WHAT YOU SHOULD DO
Repeat word for word the stretch of the job interview advice below that runs from "3.You need to" through "doubt your competence.".

EXCERPT TO READ
____

Here is an interesting article from Inc. Magazine with great interviewing tips:

Recently, I met with a young client who was preparing to leave college and begin job interviews. After our meeting, I wrote her a letter to reiterate the steps we agreed she should take to improve her presence and effectiveness.

When I looked over the document, I saw that, while she had her own unique strengths and areas to improve, the advice could apply to many people in similar situations. So, I offer a redacted version here.

Notes to a young client:
1.Be excited, not nervous. It’s better to label physical sensations as positive. You’ll perform better.  My sister often struggled with her weight.  She had a framed picture of one sheep speaking to another, saying, “Ewe is not fat. Ewe is just fluffy.”
2.Arrive prepared with questions to ask and rehearsed answers for the usual anticipated questions. As Henry Kissinger said at the start of a press conference, “Does anyone have any questions for my answers?”
3.You need to develop your vocal presence. An authoritative and lively voice is a weapon of mass persuasion. Avoid mumbling, speaking too quickly, and leaving out consonants. A good voice and speech teacher will give you exercises and soon you’ll be all fixed up.
4.Practice smiling. It’s better to be seen as warm and competent than cold and competent. However, moderation in all things. Get too warm and people doubt your competence.
5.Focus your eyes when you speak to people, and only look away if you decide to look away. Sustained eye focus is assertive behavior. It says I know what I’m talking about, I expect you to listen to me, and I care about your response to what I say.

____

DATA EXTRACTS

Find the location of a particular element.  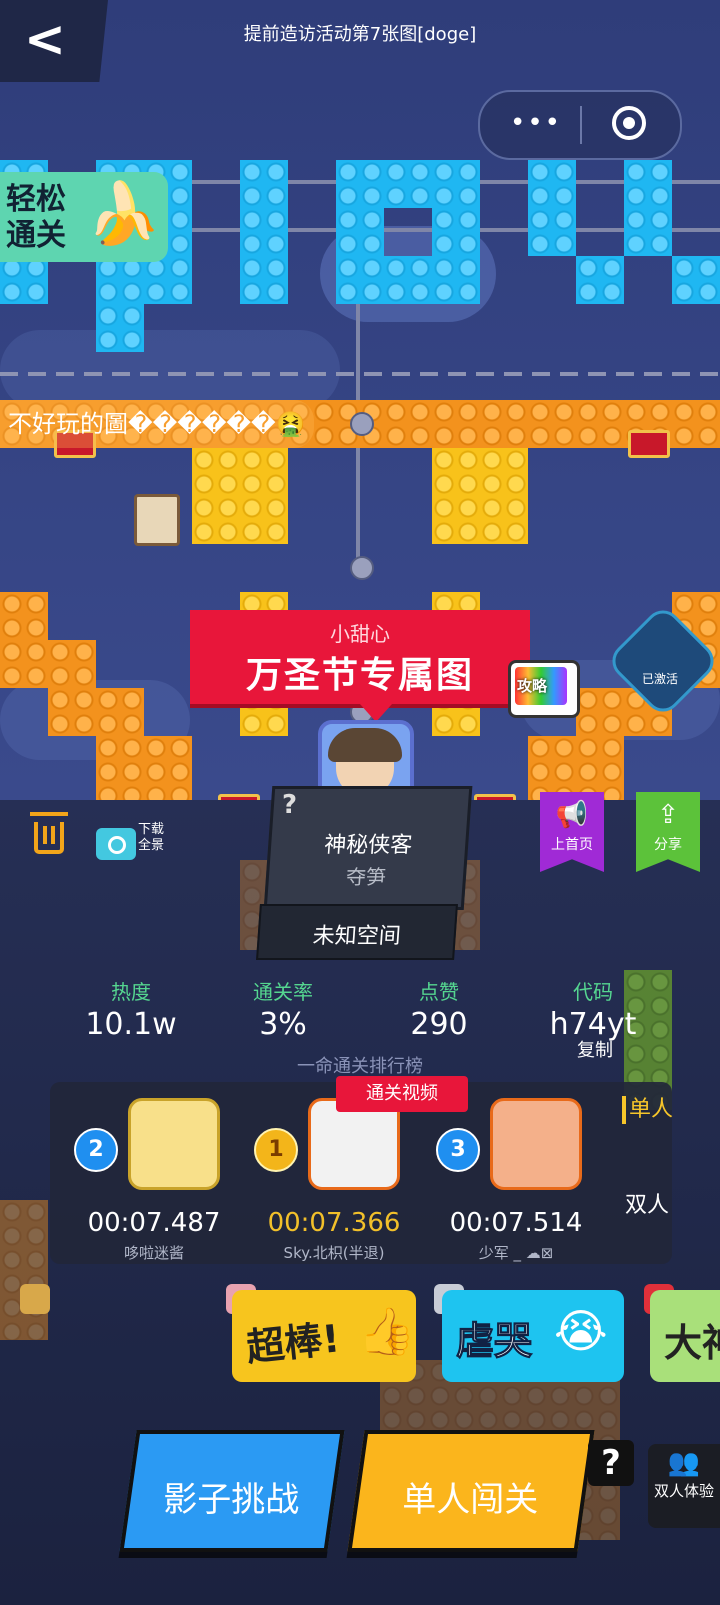

stat-heat: 热度 10.1w is located at coordinates (131, 1009).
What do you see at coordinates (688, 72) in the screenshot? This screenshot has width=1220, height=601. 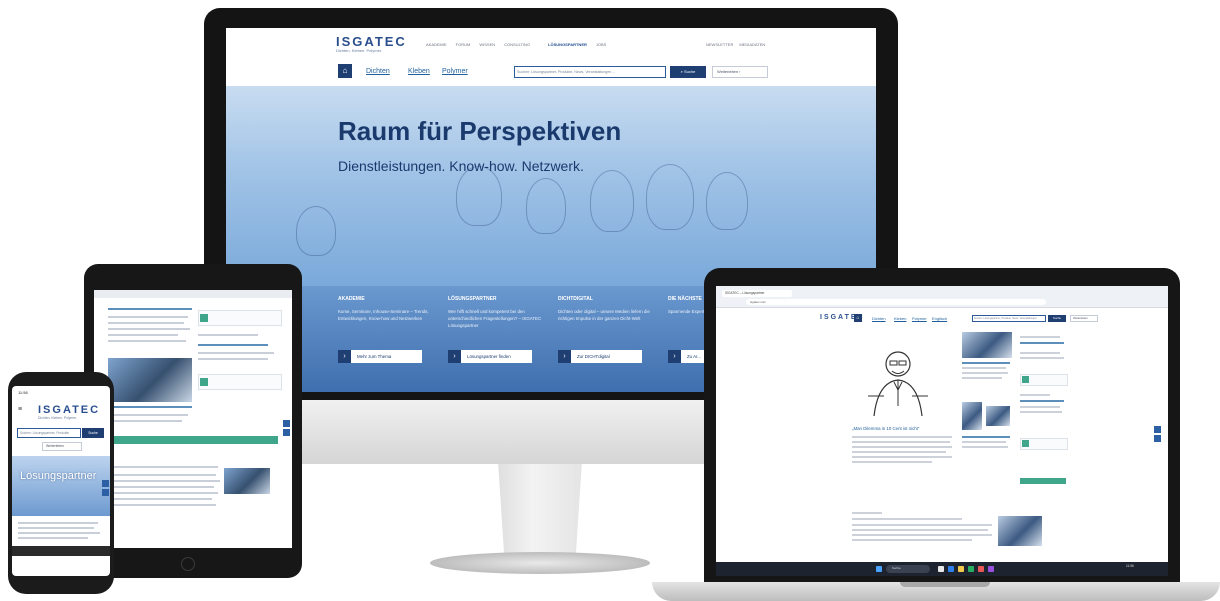 I see `search-button: ⌕ Suche` at bounding box center [688, 72].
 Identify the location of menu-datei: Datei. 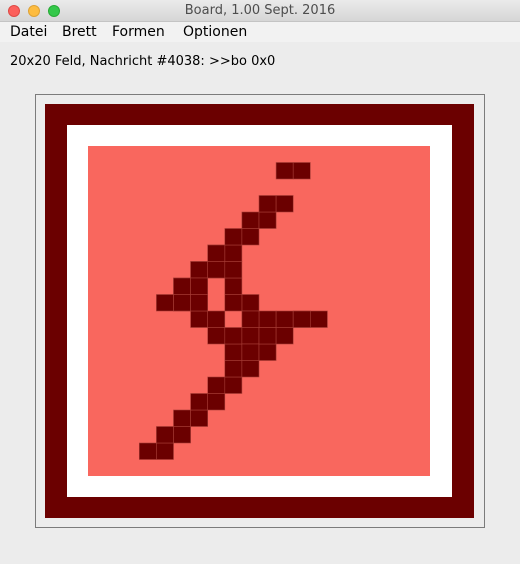
(28, 32).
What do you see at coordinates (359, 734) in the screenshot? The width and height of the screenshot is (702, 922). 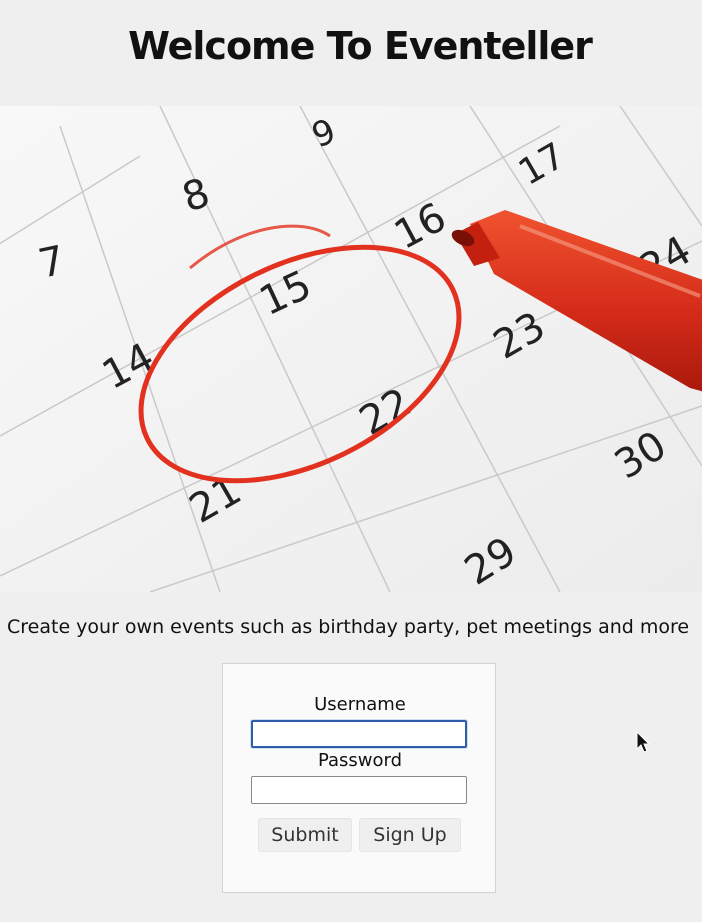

____

SOLUTION
3.You need to develop your vocal presence. An authoritative and lively voice is a weapon of mass persuasion. Avoid mumbling, speaking too quickly, and leaving out consonants. A good voice and speech teacher will give you exercises and soon you’ll be all fixed up.
4.Practice smiling. It’s better to be seen as warm and competent than cold and competent. However, moderation in all things. Get too warm and people doubt your competence.